WHAT NEEDS TO BE DONE: The lines to find are those in the entries that hold the word "click"; copy every one of them.

┄┄┄┄┄┄┄┄┄┄

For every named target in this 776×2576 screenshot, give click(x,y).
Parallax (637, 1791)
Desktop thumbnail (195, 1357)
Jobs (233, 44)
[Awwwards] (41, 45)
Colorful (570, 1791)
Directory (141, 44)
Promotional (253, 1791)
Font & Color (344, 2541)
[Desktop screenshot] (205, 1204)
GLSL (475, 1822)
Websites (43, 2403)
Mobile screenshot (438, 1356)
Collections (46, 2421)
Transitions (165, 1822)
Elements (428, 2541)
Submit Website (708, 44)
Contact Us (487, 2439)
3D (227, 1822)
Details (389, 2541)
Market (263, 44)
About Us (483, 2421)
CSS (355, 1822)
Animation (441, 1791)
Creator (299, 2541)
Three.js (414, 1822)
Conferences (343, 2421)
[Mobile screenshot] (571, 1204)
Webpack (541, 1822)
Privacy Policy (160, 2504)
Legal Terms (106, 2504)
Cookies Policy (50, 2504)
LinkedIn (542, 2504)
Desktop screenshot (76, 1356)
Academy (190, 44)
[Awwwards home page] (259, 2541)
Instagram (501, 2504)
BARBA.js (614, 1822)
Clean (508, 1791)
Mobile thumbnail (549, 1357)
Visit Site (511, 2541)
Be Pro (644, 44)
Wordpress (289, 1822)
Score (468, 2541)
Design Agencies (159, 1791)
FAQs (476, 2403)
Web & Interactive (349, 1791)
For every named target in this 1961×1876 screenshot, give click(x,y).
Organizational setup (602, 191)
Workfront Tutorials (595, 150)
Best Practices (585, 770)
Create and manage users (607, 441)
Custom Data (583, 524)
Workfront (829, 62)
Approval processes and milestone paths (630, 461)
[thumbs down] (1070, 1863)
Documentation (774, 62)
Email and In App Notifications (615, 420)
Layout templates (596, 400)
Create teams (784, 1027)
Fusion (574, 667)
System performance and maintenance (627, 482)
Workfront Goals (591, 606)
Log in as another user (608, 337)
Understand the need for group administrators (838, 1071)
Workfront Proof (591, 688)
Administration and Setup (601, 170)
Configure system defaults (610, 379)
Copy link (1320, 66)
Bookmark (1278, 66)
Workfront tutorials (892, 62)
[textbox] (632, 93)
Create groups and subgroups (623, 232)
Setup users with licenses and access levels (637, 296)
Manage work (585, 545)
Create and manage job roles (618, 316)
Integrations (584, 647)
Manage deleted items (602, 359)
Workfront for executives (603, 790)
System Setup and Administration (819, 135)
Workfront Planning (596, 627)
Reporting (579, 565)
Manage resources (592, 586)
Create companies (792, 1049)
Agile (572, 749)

┄┄┄┄┄┄┄┄┄┄

RESPONSE TO THE EXERCISE:
For every named target in this 776×2576 screenshot, give click(x,y).
For every named target in this 1961×1876 screenshot, give click(x,y).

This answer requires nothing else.